Bisnis.com, JAKARTA - Bank Indonesia (BI) kembali menggaungkan wacana untuk redenominasi rupiah, dengan menghilangkan tiga angka nol dari Rp1.000 menjadi Rp1. Namun, ada sejumlah pertimbangan yang harus diperhatikan sebelum melaksanakan langkah tersebut.
Kepala Ekonom Bank Central Asia atau BCA David Sumual mengatakan sebetulnya Indonesia siap untuk melaksanakan rencana yang sudah dibuat sejak 2010 silam itu. Hal ini melihat inflasi Indonesia yang sudah kembali pada tren penurunan setelah sempat melonjak akhir tahun lalu.
Namun, David menilai untuk merealisasikan rencana tersebut, perlu ada beberapa pertimbangan seperti persiapan sinkronisasi dengan rencana blue print sistem pembayaran BI terutama rupiah digital.
Selain itu, proses redenominasi rupiah perlu dilakukan secara bertahap dan perlu melakukan sosialisasi kepada publik dengan baik.
"Redenominasi juga harus memperhatikan kendali harga barang saat dilakukan. Pasalnya, salah satu risikonya adalah kemungkinan lonjakan harga yang dilakukan karena adanya oknum yang melakukan manipulasi psikologis," ujarnya kepad Bisnis, Senin (26/6/2023).

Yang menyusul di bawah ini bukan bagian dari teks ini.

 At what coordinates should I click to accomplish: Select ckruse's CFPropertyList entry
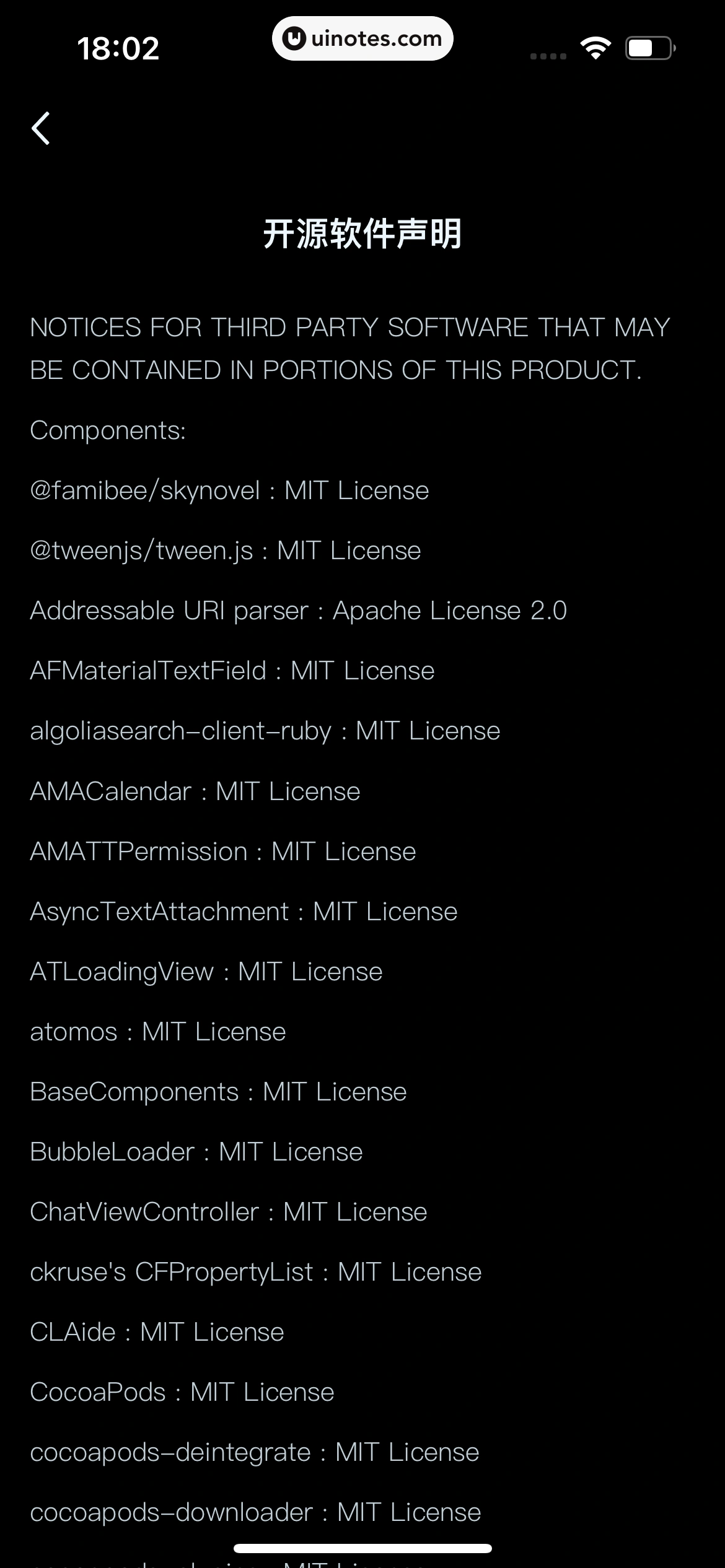256,1272
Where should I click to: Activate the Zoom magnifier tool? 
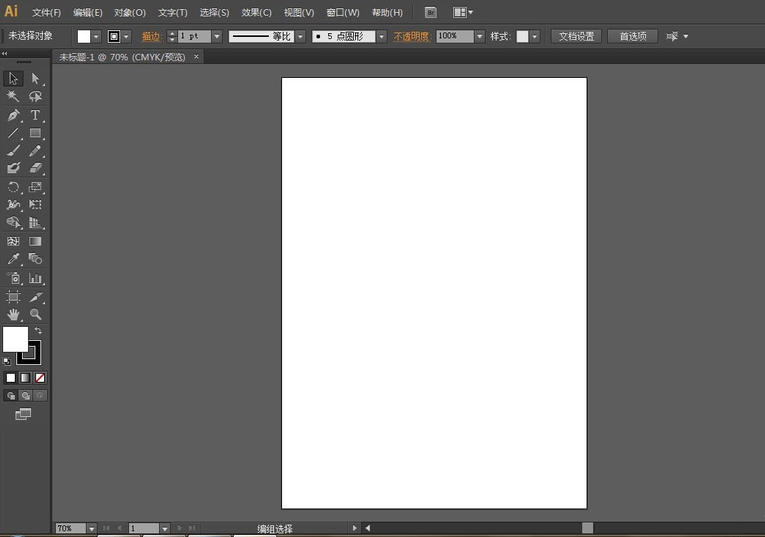coord(35,314)
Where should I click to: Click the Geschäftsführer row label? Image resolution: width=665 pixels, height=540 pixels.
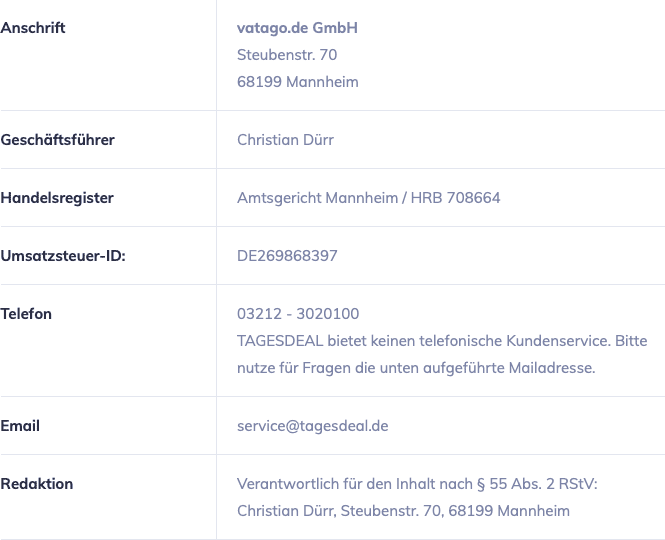click(57, 140)
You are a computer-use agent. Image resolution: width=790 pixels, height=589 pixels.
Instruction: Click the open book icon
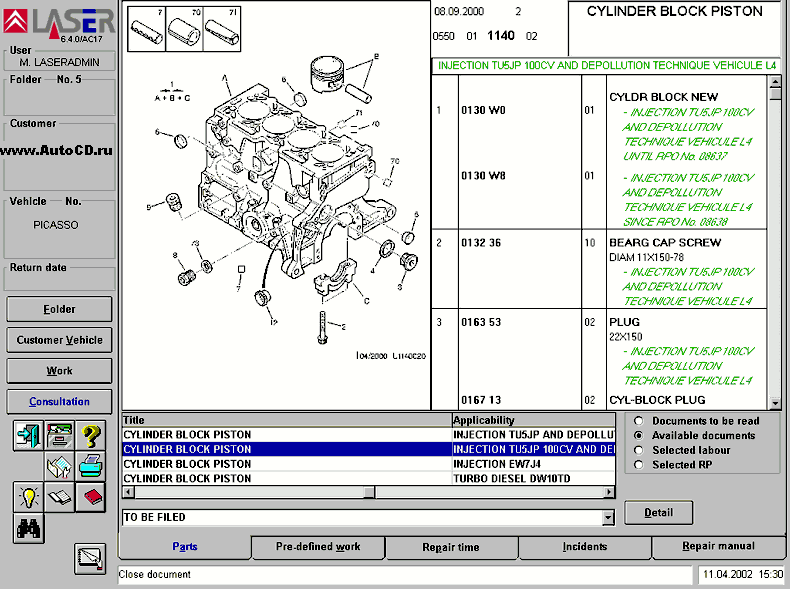point(60,497)
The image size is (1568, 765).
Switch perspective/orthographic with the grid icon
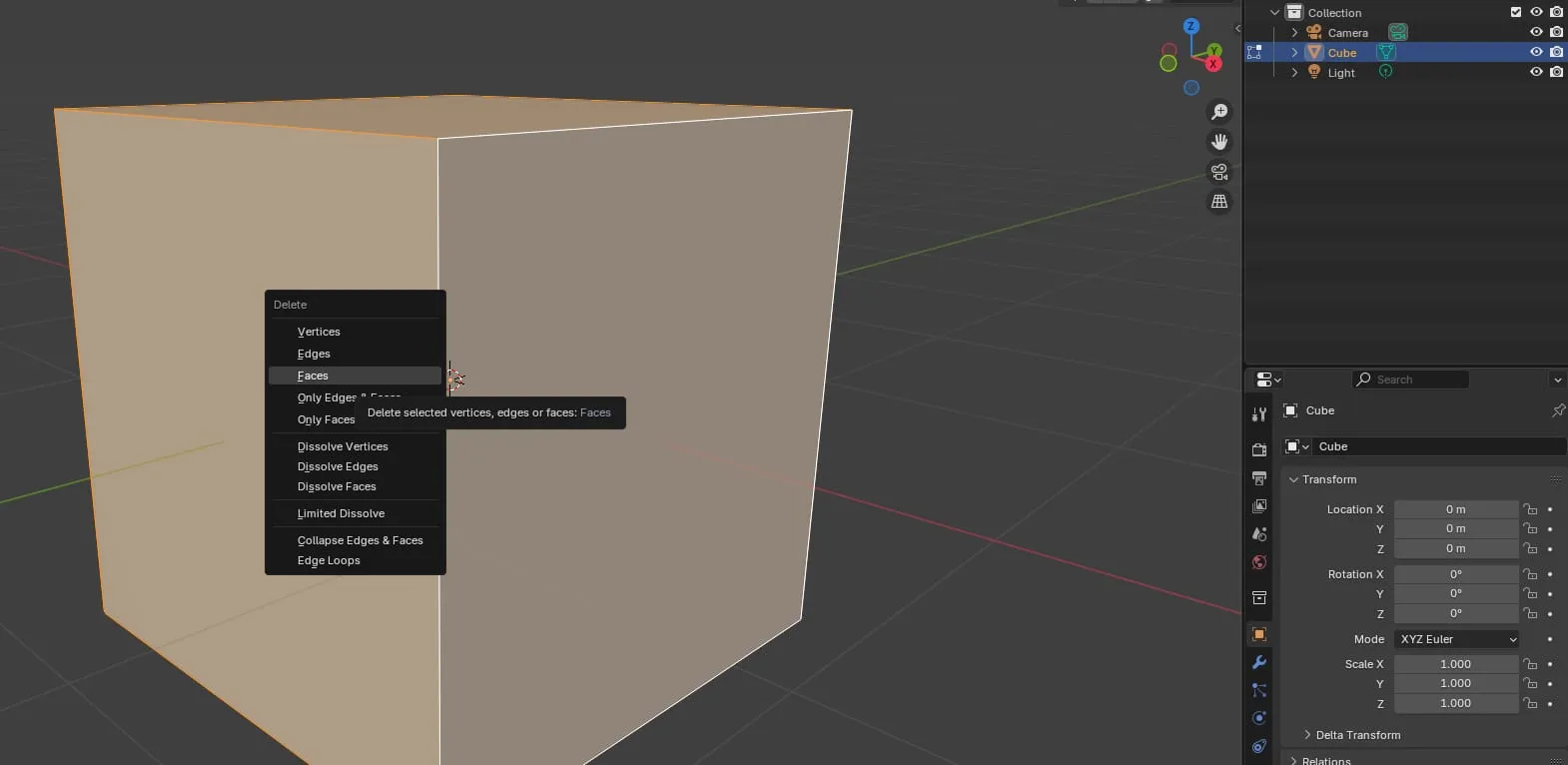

Senada, sebelumnya Ekonom Mirae Asset Sekuritas Rully Wisnubroto juga menilai bahwa redenominasi rupiah adalah langkah yang baik melihat inflasi Indonesia yang sudah stabil.
Baca Juga
"Namun harus dipastikan juga rupiahnya stabil," ujarnya.
Mengingat saat ini kondisi pasar masih tinggi akan ketidakpastian, terutama dari The Fed yang masih memberikan sinyal akan menaikkan suku bunga, Rully menilai redenominasi rupiah masih harus menunggu sampai 2024 mendatang.
"Harapannya tahun depan inflasi akan lebih rendah, rupiah juga mengalami apresiasi, dan kondisi politik pasca-pilpres juga kondusif," imbuhnya.